Network rail are running a pedestrian safety campaign at level crossings at https://www.networkrail.co.uk/communities/safety-in-the-community/safety-campaigns/

As part of the campaign they've released a video showing impatient / idiot pedestrians at Poole High Street level crossing.
Quote

Deliberate misuse of level crossings can kill. Eighty six incidents were recorded in Dorset last year - 36% on Poole High Street level crossing.

The number of pedestrian level crossing incidents is at an all time high and it is our duty to reduce these numbers and preserve the safety of workers, the public, passengers and lineside neighbours.

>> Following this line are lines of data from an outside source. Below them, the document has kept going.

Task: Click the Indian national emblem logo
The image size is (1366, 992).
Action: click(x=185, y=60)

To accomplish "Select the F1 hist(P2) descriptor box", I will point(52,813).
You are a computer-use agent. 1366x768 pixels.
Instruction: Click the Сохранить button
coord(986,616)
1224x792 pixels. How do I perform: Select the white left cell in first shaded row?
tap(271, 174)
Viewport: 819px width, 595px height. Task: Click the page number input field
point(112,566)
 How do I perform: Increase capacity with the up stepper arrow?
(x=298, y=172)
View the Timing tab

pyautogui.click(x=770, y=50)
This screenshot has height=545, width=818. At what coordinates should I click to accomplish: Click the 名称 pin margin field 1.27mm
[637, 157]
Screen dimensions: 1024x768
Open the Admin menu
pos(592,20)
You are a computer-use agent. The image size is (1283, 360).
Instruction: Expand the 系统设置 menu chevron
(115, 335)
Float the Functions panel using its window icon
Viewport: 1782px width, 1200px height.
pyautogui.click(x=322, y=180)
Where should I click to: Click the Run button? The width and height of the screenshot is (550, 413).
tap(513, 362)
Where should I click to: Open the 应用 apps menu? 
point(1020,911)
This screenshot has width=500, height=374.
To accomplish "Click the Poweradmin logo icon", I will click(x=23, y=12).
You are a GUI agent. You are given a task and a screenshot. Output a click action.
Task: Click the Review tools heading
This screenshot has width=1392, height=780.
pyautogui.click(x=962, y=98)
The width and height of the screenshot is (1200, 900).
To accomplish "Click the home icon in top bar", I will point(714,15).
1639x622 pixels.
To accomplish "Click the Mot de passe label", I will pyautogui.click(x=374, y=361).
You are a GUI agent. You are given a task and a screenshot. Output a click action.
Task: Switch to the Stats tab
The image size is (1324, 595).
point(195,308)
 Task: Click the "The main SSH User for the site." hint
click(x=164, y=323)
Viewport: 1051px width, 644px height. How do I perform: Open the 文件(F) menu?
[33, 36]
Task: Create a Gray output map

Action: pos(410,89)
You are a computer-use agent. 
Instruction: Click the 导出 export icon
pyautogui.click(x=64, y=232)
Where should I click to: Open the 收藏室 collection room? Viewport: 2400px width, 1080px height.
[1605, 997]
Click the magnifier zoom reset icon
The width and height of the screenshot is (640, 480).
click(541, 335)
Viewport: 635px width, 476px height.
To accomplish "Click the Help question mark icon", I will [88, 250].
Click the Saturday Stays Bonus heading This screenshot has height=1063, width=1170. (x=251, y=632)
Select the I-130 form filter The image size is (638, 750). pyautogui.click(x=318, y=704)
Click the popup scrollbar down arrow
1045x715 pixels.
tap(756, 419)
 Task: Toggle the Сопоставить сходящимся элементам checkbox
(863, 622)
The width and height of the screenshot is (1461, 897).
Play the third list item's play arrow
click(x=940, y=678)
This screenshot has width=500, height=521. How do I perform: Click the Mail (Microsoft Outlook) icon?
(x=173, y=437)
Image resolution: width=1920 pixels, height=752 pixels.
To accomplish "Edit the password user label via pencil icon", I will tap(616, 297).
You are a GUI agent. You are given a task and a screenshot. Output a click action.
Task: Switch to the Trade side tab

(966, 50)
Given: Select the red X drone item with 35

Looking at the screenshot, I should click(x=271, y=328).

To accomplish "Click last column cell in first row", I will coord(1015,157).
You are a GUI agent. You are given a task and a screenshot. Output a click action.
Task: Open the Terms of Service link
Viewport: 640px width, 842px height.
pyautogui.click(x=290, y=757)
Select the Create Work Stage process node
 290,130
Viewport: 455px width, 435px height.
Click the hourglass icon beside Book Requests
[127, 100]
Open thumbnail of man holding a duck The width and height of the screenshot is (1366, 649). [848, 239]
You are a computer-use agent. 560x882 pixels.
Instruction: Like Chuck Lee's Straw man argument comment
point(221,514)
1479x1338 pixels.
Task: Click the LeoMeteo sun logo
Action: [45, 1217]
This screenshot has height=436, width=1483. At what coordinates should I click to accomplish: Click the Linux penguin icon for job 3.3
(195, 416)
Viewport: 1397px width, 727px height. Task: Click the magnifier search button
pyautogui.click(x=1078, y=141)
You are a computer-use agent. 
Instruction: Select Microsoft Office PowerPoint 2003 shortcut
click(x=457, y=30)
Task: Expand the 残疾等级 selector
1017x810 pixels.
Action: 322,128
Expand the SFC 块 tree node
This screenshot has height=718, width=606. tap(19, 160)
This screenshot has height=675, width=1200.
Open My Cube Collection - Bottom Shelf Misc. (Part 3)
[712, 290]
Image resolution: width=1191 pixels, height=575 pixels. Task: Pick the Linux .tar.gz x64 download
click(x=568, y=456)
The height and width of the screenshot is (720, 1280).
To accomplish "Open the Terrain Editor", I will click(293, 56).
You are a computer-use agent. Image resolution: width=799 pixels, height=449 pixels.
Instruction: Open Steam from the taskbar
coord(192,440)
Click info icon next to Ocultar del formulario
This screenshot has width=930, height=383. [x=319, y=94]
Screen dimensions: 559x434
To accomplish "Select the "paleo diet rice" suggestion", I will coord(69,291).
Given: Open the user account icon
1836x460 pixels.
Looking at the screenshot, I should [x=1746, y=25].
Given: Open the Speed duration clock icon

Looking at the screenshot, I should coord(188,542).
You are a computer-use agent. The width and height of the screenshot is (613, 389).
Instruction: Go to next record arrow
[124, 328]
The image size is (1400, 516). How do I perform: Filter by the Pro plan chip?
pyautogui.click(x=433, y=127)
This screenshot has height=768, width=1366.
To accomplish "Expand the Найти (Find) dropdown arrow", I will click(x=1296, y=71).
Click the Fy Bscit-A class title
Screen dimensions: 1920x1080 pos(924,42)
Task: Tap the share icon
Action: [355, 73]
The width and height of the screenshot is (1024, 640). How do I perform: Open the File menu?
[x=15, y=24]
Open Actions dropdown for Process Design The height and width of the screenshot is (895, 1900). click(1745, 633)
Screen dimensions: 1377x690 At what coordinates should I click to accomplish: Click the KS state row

Find out more here - networkrail.co.uk/pedestrians


Some very silly things at Poole there - and of course it is 110% right for Network Rail to highlight the problems at that crossing with a view to getting people to behave more safely. A number of things strike me though:

a) The majority of the videos bolted together show cyclists rather than people on foot being the biggest idiots / most dangerous in their actions even though a very very small proportion of the users shown in general are cyclists

b) One video appears to show that there's a problem with pedestrian numbers being so high that they can't all get off the crossing in time - not enough space for them on the roadway / walkway outside the barriers, with (perhaps) them being held on the crossing by a significant numb of people who have correct stopped to wait as the lights have flashed and the sirens sounded

c) May I suggest that Poole High Street crossing is one of a handful across the whole of the UK which has pedestrian numbers that are as high as this and it changes the metrics of the whole thing.   It is of dubious scientific correctness to highlight problems here and draw conclusions for almost any other crossing (Lincoln and Paignton maybe?) though it does make a good promotion and marketing point to be careful on ANY crossing.

d) Don't I recall that the arrangement here was changed only a few years back, with Network Rail reducing the operational staff at the crossing to zero in the process.  If the resulting system that they have come up with has its problems, they really need to look at their own system and ask "have we got it right?" alongside ensuring that cyclists and pedestrians are as educated as possible

e) Educating people as a marketing operation well ahead of time can only be part of the answer.  Is there is a need for flagging things up "even better" at the crossing too.  I would imagine that our cyclists in the videos are all going to have been locals and regular users, but I would also imagine that this crossing has a far higher proportion of very occasional users and indeed tourists for whom it has to be naturally safe at first encounter.  Perhaps Network Rail actually have it right for such people, or perhaps the small video selection just didn't happen to include any obvious tourist types.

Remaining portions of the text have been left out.